The methodology proposed by Malleson et al. for determining an appropriate spatial unit for analyzing point patterns is a useful framework for the State Gun Law Project for two reasons. The first is that the determination of the appropriate spatial unit can be a finding in and of itself. In this post, we learned that the most appropriate spatial unit of aggregation for gun crimes in Baltimore, based on the sample of points available and their distribution across the city, appears to be units that are approximately 50 acres in area.
To the extent this differs significantly from our findings for another city, we can interpret this to mean that gun crimes in the two cities operate at different spatial scales. We can then use that finding to motivate further research into the differences in underlying behaviors, reporting standards, or perhaps elements of the built environment that might be producing those different spatial scales.
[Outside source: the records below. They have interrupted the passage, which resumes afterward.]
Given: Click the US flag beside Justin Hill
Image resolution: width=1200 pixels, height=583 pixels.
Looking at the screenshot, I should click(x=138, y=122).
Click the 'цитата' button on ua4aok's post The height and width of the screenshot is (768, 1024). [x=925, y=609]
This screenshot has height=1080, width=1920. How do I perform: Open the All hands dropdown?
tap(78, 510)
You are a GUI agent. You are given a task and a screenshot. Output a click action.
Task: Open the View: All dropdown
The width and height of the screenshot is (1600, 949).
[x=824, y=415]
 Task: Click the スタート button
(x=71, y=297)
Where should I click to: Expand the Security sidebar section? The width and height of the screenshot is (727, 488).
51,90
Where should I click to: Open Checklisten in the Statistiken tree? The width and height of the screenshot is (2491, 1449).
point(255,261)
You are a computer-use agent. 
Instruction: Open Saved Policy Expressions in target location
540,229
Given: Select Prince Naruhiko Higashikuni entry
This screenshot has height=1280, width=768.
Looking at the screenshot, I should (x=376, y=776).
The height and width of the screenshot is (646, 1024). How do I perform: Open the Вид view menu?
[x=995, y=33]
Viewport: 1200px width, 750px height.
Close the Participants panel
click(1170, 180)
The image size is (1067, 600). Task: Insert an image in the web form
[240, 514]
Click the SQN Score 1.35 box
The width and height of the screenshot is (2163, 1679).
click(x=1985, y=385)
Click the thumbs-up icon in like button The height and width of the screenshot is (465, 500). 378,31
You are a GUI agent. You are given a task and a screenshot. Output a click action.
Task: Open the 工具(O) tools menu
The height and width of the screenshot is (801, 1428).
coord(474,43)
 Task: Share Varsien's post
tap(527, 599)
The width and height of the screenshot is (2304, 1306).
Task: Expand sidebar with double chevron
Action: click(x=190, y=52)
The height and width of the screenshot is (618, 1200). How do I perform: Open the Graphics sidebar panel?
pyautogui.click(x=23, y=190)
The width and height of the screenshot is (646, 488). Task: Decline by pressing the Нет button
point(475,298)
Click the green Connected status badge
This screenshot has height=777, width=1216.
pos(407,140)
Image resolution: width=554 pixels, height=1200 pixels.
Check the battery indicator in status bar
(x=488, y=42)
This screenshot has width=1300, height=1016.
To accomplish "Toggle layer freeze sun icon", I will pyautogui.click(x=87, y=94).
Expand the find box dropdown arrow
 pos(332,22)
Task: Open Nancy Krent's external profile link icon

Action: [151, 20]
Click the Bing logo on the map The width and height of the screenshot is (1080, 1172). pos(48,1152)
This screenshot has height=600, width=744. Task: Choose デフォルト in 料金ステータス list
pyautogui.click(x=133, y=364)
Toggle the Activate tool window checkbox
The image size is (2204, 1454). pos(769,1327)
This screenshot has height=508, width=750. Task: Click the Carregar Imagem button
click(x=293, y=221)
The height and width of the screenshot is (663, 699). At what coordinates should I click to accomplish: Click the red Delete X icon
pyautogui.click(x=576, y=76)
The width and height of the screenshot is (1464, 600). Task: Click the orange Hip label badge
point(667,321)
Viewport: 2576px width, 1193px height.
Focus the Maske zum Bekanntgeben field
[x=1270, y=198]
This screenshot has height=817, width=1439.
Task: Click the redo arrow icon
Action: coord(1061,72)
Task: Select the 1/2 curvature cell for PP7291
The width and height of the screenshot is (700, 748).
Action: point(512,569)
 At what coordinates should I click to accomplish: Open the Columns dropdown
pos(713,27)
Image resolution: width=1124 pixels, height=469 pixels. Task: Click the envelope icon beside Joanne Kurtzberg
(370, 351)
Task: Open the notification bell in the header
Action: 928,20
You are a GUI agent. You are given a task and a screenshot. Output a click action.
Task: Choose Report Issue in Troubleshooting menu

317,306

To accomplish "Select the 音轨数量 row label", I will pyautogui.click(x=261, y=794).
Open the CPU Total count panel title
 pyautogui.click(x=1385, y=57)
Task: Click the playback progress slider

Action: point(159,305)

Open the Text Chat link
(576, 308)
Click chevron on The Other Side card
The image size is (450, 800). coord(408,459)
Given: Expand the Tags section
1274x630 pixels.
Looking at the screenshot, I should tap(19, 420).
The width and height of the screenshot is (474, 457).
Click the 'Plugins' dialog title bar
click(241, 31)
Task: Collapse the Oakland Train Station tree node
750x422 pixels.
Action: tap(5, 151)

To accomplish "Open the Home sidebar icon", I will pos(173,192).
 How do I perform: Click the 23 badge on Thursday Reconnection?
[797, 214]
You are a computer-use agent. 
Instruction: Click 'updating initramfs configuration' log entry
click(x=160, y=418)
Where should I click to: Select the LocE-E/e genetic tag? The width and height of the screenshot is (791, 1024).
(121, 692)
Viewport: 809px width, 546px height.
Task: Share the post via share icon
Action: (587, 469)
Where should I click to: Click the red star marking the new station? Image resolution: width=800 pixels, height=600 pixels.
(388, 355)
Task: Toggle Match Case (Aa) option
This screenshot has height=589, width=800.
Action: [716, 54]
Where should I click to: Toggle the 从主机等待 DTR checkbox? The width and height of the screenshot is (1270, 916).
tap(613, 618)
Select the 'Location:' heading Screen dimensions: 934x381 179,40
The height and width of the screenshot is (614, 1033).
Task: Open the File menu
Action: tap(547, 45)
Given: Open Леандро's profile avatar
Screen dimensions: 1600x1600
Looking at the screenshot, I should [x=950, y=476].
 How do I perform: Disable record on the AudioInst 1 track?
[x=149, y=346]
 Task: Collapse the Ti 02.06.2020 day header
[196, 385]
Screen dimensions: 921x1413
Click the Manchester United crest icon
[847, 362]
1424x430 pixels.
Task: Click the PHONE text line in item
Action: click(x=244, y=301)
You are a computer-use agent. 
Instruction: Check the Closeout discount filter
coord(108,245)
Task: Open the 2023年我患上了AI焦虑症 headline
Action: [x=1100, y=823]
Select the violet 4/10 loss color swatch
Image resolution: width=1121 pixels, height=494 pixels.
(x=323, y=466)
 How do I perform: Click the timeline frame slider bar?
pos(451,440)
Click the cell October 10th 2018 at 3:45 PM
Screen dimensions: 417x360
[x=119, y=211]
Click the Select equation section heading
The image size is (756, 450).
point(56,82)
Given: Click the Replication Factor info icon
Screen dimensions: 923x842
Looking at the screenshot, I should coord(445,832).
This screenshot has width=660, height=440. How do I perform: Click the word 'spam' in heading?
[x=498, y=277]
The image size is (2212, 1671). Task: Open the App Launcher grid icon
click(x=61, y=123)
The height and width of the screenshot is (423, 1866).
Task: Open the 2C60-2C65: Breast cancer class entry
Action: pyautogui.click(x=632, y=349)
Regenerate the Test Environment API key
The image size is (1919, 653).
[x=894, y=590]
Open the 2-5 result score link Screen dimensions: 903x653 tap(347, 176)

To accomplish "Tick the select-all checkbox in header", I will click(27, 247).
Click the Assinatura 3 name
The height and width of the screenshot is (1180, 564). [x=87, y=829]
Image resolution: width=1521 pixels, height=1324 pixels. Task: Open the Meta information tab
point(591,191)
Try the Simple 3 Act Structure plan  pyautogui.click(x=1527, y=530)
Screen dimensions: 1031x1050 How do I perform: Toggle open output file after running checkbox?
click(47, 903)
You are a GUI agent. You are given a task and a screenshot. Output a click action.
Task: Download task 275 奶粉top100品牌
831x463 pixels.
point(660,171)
The second reason is that the methodology helps us assess whether a spatial unit of analysis we want to use is meaningful. Place-based gun laws restrict firearm possession in certain areas. The Gun-Free School Zones Act, for example, prohibits possession within 1000 feet of any school. For a researcher interested in studying whether the law has had an appreciable effect on the incidence of gun crime near schools, assessing whether the 1000-foot radius is a meaningful spatial unit in their study area is a critical first step. This methodology brings us a bit closer to understanding whether spatial variations in the crime data are picking up real signals or just noise.